> **YOUR OBJECTIVE**: Output the listing below line for line, with no changes.

===== SUPPLIED RECORDS =====

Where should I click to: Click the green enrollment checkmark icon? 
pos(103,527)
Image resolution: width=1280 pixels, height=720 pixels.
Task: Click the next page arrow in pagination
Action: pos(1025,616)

=====

> **ANSWER FOR THIS EXERCISE**:
Where should I click to: Click the green enrollment checkmark icon? 
pos(103,527)
Image resolution: width=1280 pixels, height=720 pixels.
Task: Click the next page arrow in pagination
Action: pos(1025,616)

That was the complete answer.